Wet ambulancezorgvoorzieningen
Tijdens de behandeling van het voorstel voor de Wet ambulancezorgvoorzieningen op
24 juni 2020 (Kamerstuk 35 476; Handelingen II 2019/20, nr. 87, item 7) heeft mijn ambtsvoorganger toegezegd dat uw Kamer de impactanalyse nieuwe urgentie-indeling
van Ambulancezorg Nederland (AZN) ontvangt zodra deze gereed is.
De impactanalyse is inmiddels gereed. Ambulancezorg Nederland (AZN) heeft mij echter
laten weten dat er behoefte is aan een aanvullende analyse. Ik heb AZN gevraagd mij
de totale impactanalyse nadat deze is afgerond te doen toekomen. Daarna zal ik uw
Kamer informeren.
Referentiekader spreiding en beschikbaarheid ambulancezorg 2020
Op 1 oktober jongsteden heeft het Rijksinstituut voor Volksgezondheid en Milieu (RIVM)
mij het Referentiekader spreiding en beschikbaarheid ambulancezorg 2020 (hierna: referentiekader)
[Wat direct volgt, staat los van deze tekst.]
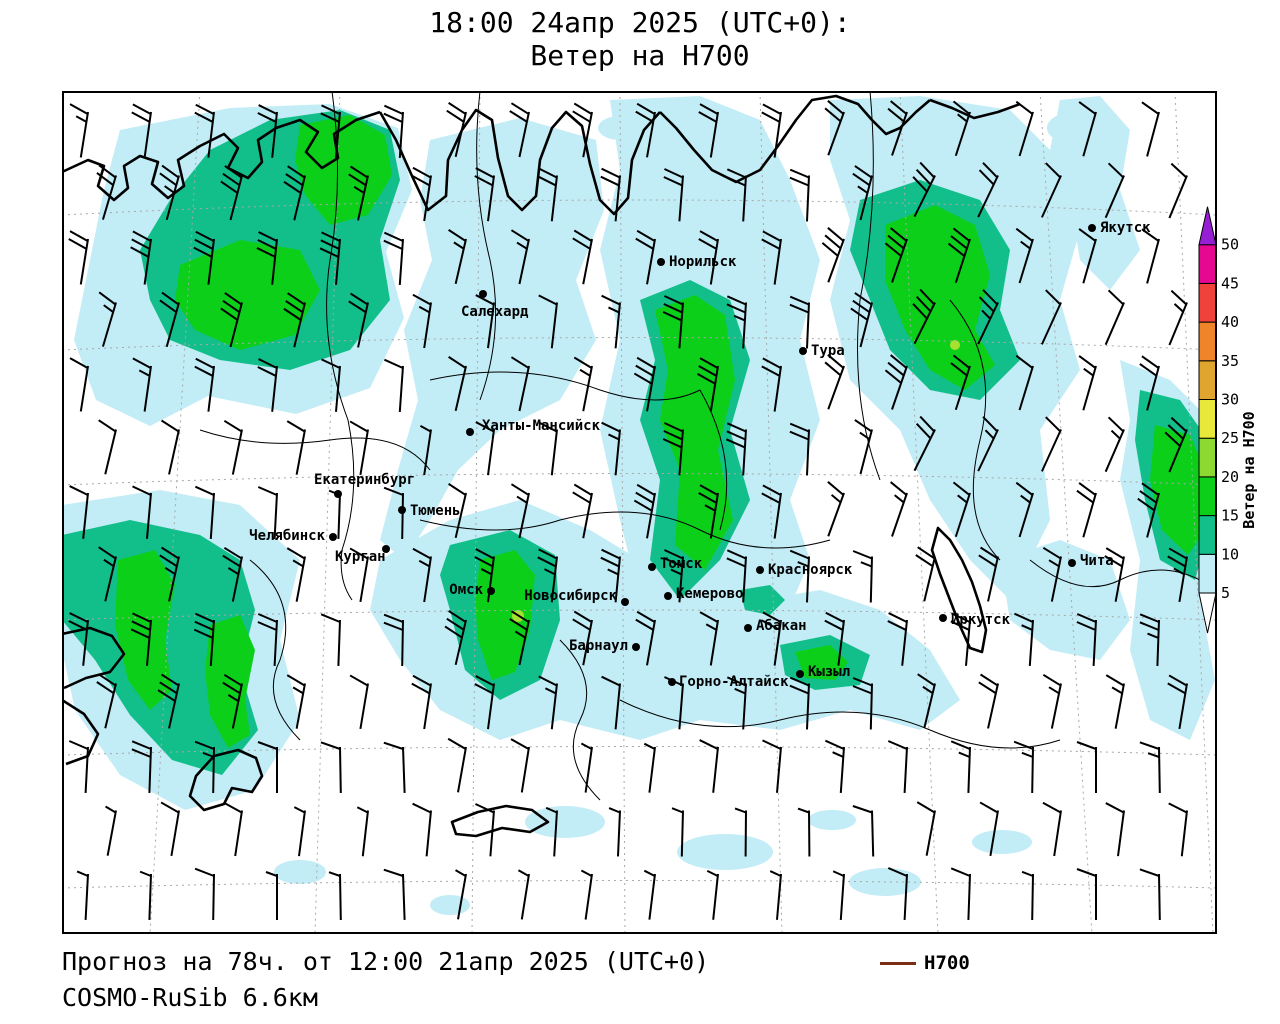  I want to click on city-marker: Якутск, so click(1120, 228).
aangeboden, zie bijlage1. Dit referentiekader berekent het minimum aantal ambulances per regio waarmee de
ambulancezorg in Nederland kan worden uitgevoerd. Dit gebeurt op basis van een aantal
randvoorwaarden, zoals de tijd na een melding waarbinnen een ambulance ter plaatse
moet zijn en de spreiding van de standplaatsen over het land. Het referentiekader
is een hulpmiddel bij de jaarlijkse afspraken tussen regionale ambulancevoorzieningen
(RAV’s) en zorgverzekeraars in het kader van de zorginkoop. Het staat deze partijen
vrij om, indien zij daar aanleiding toe zien, binnen regio’s voor een andere standplaatsindeling
en andere aantallen ambulances te kiezen.
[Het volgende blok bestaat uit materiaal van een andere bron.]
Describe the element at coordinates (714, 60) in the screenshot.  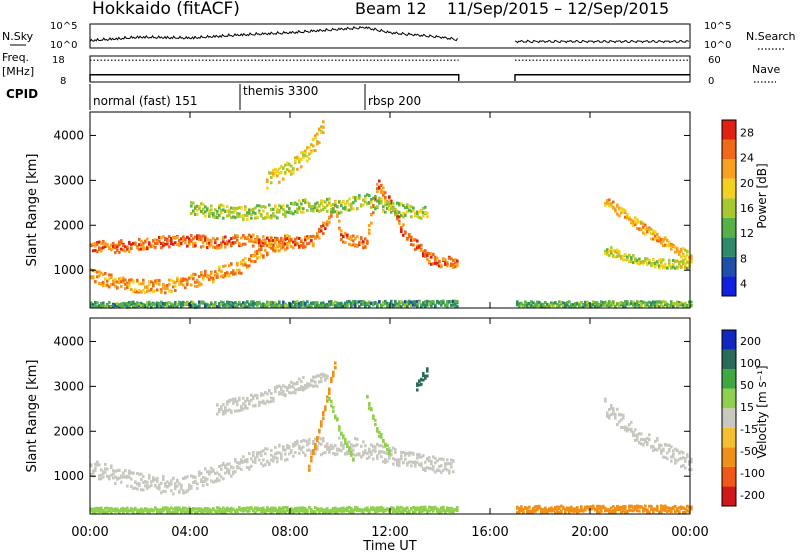
I see `nave-tick-top: 60` at that location.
Het RIVM heeft met nieuwe productiecijfers van de Nederlandse ambulancezorg, zijnde
de ritgegevens uit 2019, het referentiekader geactualiseerd. Daarnaast zijn de rekenmodellen
die ten grondslag liggen aan het referentiekader herzien. Hierover is uw Kamer op
23 juni 2020 geïnformeerd2. Het geactualiseerde referentiekader dat uitgaat van de herziene rekenmodellen brengt
een capaciteitsuitbreiding van 317 diensten met zich mee (een stijging van 3,5% ten
opzichte van het aantal diensten in het referentiekader 2019). Uit het rapport van
het RIVM blijkt dat dit verschillende oorzaken heeft:
– Het totaal aantal inzetten in 2019 is met 1,9% gestegen. Samen met de verandering
van de gemiddelde ritduur geeft dit een stijging van het totaal aantal uren ambulancezorg
van 3,3% ten opzichte van het jaar ervoor. Hierdoor zijn er voor heel Nederland 117
diensten extra nodig.
– Het standplaatsenmodel van het referentiekader is uitgebreid met acht extra standplaatsen.
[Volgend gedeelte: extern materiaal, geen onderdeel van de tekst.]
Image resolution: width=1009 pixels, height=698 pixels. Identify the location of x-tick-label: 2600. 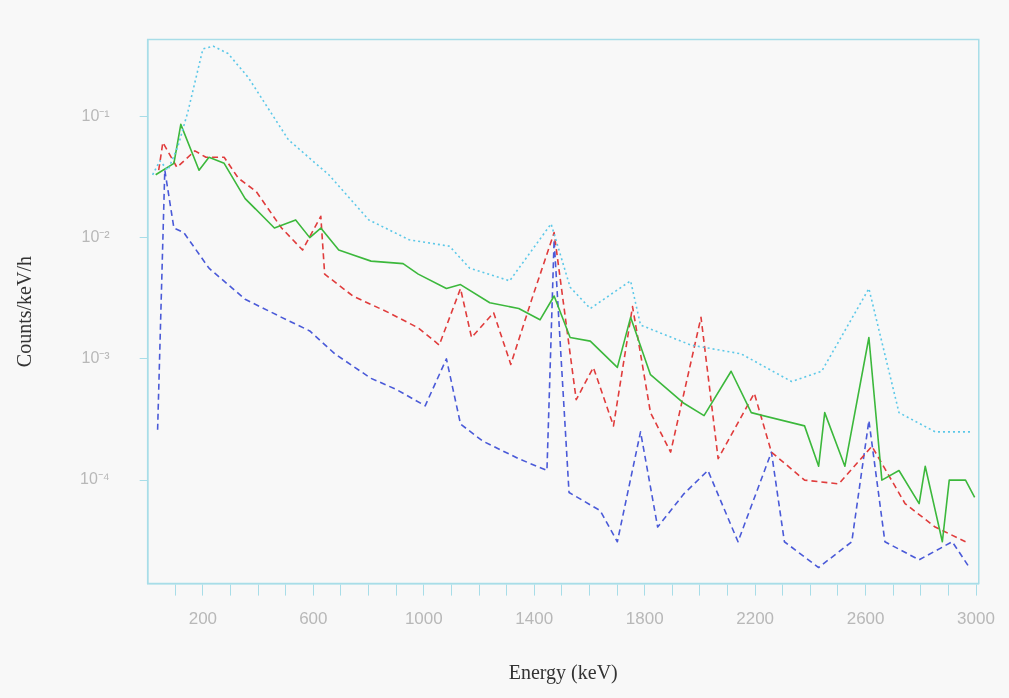
(866, 619).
Dit is nodig om ervoor te zorgen dat in alle RAV’s de dubbele dekking minstens 70%
is. Als gevolg hiervan zijn 168 extra diensten nodig.
– In de rekenmodellen is een normering van de bezettingsgraad3 op standplaatsniveau toegevoegd tot maximaal 60%. Dit heeft tot gevolg dat een aantal
RAV’s er samen 32 diensten bij krijgen om de bezettingsgraad onder de 60% te krijgen.
– Oftewel, van de 317 extra benodigde diensten zijn er 117 (37%) nodig door verandering
van de productie in 2019, 168 zijn er nodig door aanpassing van het standplaatsenmodel
(53%) en 32 zijn er nodig door normering van de bezettingsgraad (10%).
Ik stuur het referentiekader 2020 door aan de Nederlandse Zorgautoriteit (NZa) met
het verzoek dit in de budgetten voor de RAV’s, die conform de «Beleidsregel Regionale
Ambulancevoorziening» worden vastgesteld, door te rekenen.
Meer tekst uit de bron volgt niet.